The president has explicitly said that he will veto it. It`s obviously not
going to go anywhere in the Senate.

So, what they`re hoping for, presumably, is for the debate about this bill,
particularly by their side, to be so edifying that it will spark the kind
of discussion and understanding in the country that`s worth it despite the
fact that this is wasted legislative time.

STAN: Absolutely. And, you know, and the point was made consistently by
Democrats throughout the debate process who would ask for parliamentary
points and ask to introduce, you know, to discuss to debate things that
actually matter like the student loan debacle. The rates are going up
momentarily, and all that kind of thing, and jobs. And so Democrats were
definitely at the charge making that point.

But, yes, I think that their point is, is that they really think that they
can change public opinion, can move public opinion by making a big stink
about this while the public is still, you know, revulsed by some of what we
heard during the Gosnell trial which, of course, has nothing to do with
legal abortion. The guy`s a criminal.

But the deal is, they think if they can change some hearts and minds that
way, that would be great. They think they can get a lot of airtime, which
they did, but they really kind of flubbed it, didn`t they, with the Trent
Franks remarks about rape and then having to, like, kick him out of
managing his own bill on the floor and pulling in Marsha Blackburn because
she was a woman.

And, you know, interestingly, Rachel, I got that information not from the
Hill, but from the stage of a Ralph Reed event that took place last week,
where we were promised that there would be all these amazing Republican
women on the floor, Marsha Blackburn would marshal the bill, and that
Gosnell presented a moment for the anti-choice movement such as they had
never seen before and people better seize the day.

MADDOW: Did they believe -- when you are hearing them talk about it and
strategize amongst themselves like at the Faith and Freedom -- whatever
that thing is called, the Christian Coalition Event.

STAN: Right.

MADDOW: I know you`re not supposed to call it that anymore, but it will
always be that to me.

STAN: Kind of the --

MADDOW: Exactly. Is the idea that there`s nothing wrong with antiabortion
policies or the prioritization of antiabortion above all other forms of
policymaking on the Republican side, rather the problem and the reason it`s
alienating to women is because too many men talk while they to that? And
if they just do the same thing with Republican women being out in front of
it, this will suddenly become a popular agenda?

STAN: Yes, you`re absolutely right. That`s what they`ve decided. That`s
the new thing.

**Objective**
Reproduce the interview transcript word for word, starting at "The president has" and running down through "wasted legislative time.".

**Records for finding displayed items**
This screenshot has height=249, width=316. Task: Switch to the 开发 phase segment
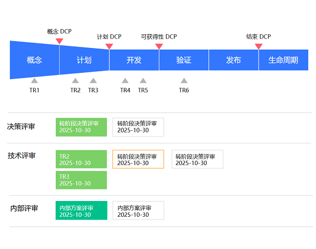pyautogui.click(x=134, y=60)
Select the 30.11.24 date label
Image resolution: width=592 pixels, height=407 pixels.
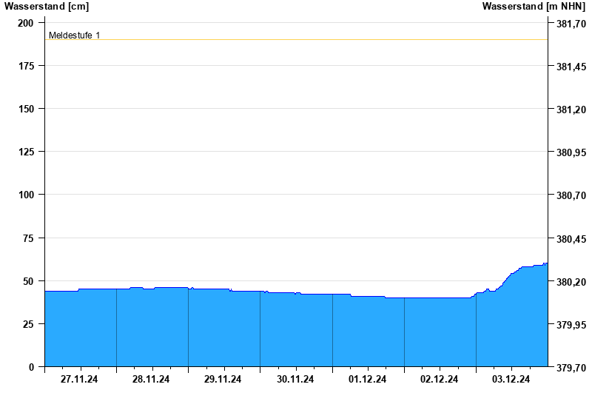tap(295, 380)
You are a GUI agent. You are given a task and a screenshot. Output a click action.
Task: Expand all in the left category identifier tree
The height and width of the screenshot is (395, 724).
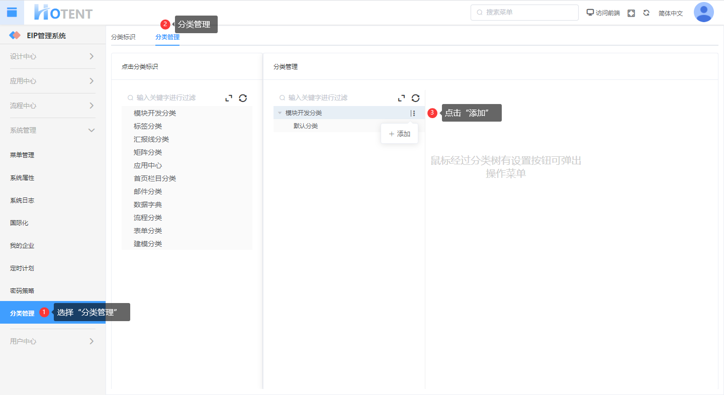(229, 98)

**Output below**
The president has explicitly said that he will veto it. It`s obviously not
going to go anywhere in the Senate.

So, what they`re hoping for, presumably, is for the debate about this bill,
particularly by their side, to be so edifying that it will spark the kind
of discussion and understanding in the country that`s worth it despite the
fact that this is wasted legislative time.